One of the things many of us forget quite often in our chase for happiness, is that life is in constant flux. I’m not sure why many of us believe that happiness and contentment are just a goal away. Once we achieve X, then life will be good. For a while it is. We revel in our new state and think this will be how life is until we die. That’s why it seems so shocking when sometime later stress piles up and things aren’t going so well. Then you think, “Wait a minute! I had this figured out!”

Nothing is ever static. Whatever you’re feeling today will probably change tomorrow. I’ve been doing better about remembering this. Experience has shown that any time there’s an improvement in life, the euphoria from the improvement lasts about six months. Then it’s back to the same old happiness set-point. Something too many people forget is that “this too shall pass” applies to joys as well as sorrows. So, I watched for this shift after my move. Still waiting…

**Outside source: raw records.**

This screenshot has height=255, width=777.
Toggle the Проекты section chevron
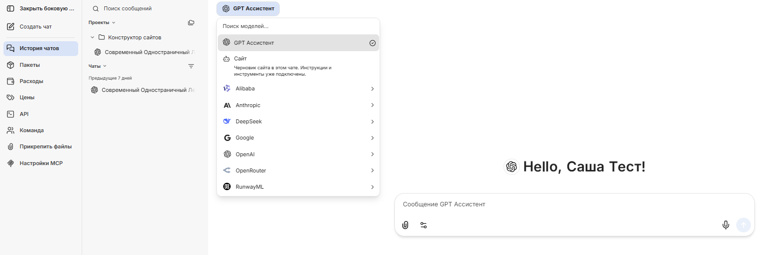114,23
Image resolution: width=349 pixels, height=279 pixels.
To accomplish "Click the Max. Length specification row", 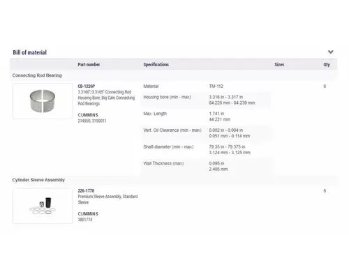I will click(x=206, y=116).
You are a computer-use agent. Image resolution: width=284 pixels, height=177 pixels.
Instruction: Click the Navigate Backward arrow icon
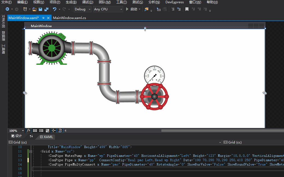click(x=7, y=9)
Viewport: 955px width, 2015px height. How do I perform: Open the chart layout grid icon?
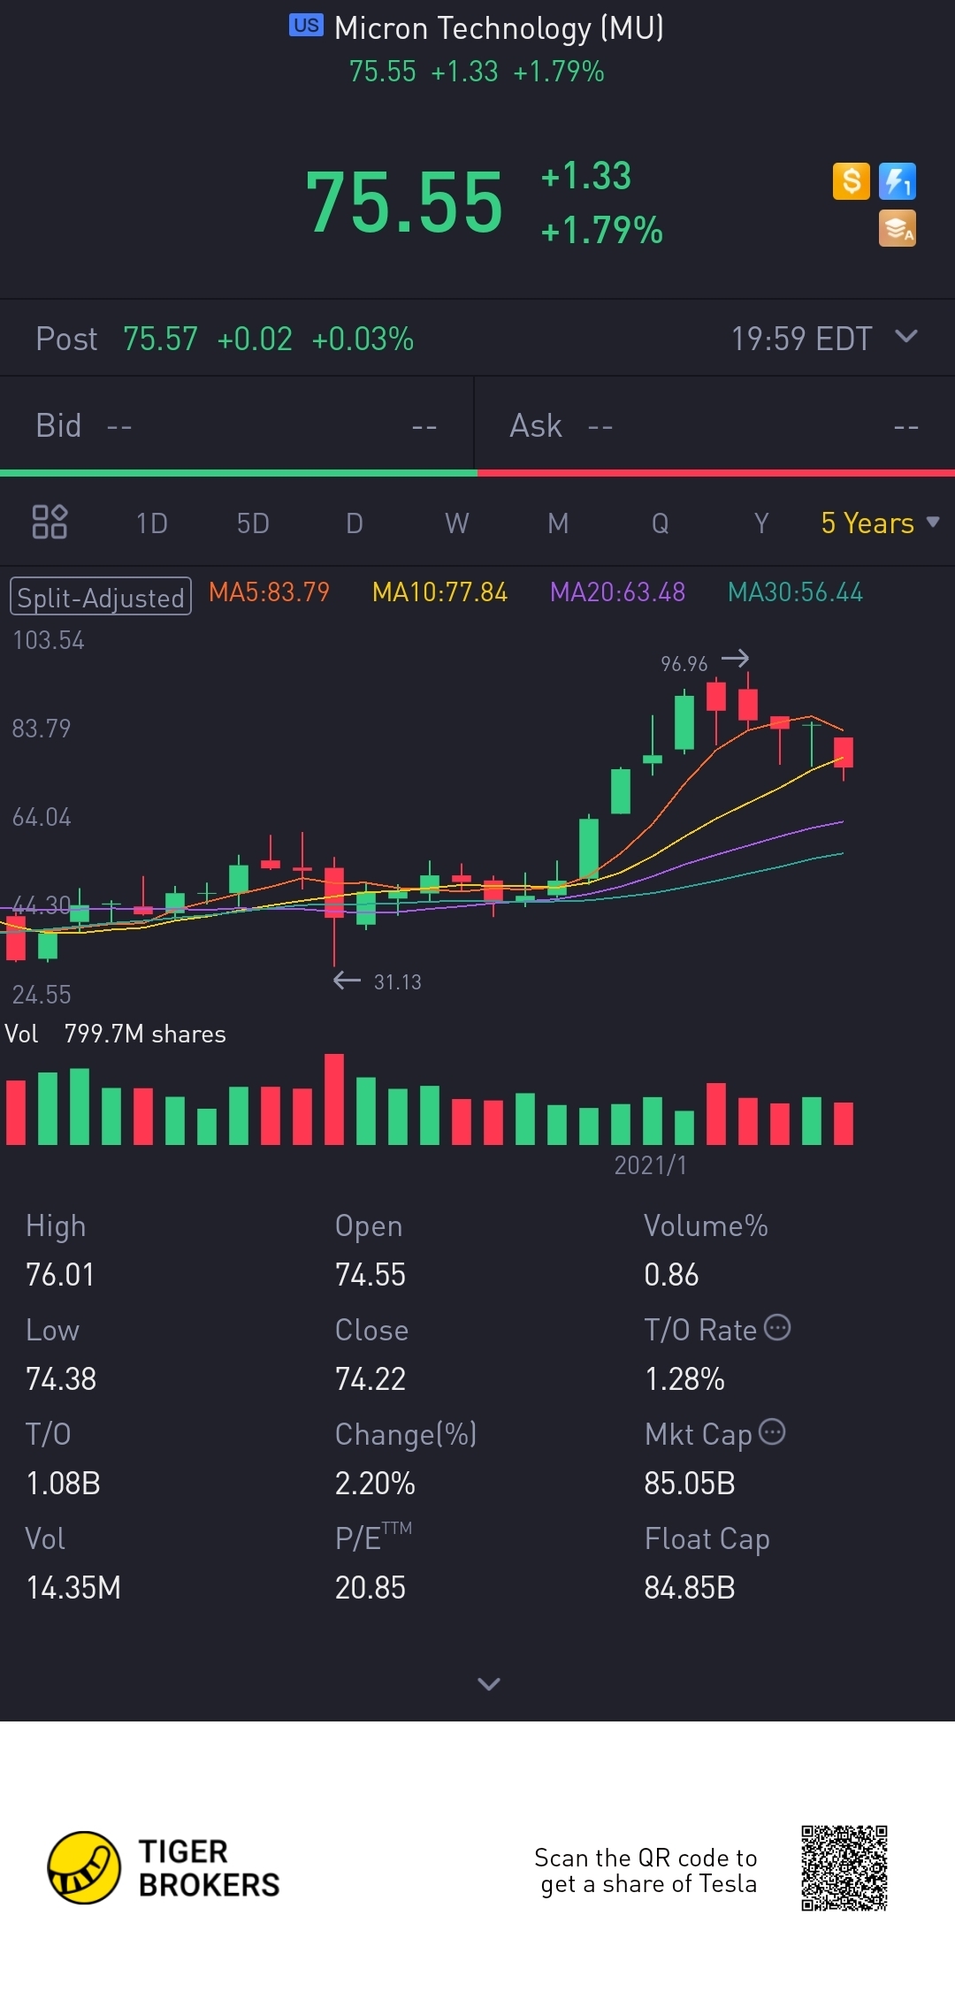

There were small dips along the way, but in general, my joy and contentment of living here has not faded… until the holidays. There were a variety of stresses going on in life at the time, which led to some insomnia.  A part of me was shocked at how quickly my frustration levels rose again. I thought I was back to my old, happy, chill self. It felt slightly embarrassing that my stressed, less-than-my-best-self came back so quickly.

Then I was surprised again when life settled back down and the joy and contentment returned. I was cooking in the kitchen one night when I was suddenly overwhelmed with the joy of it. I find such pleasure watching foxes, geese, joggers, dog-walkers, drone-flyers, metal-detecting treasure hunters, and today – a flock of turkey vultures, doing their thing in the park across the street.  After having an LA-style 45-minute drive going home in an ice storm, my 10 minute commute suddenly seemed notably wonderful again. With the return of the sun, I feel excitement at the coming spring. There will be thunderstorms, afternoons and evenings spent on my sun porch, fire flies, long walks, and all manner of critters singing me to sleep in a thunderous chorus every night.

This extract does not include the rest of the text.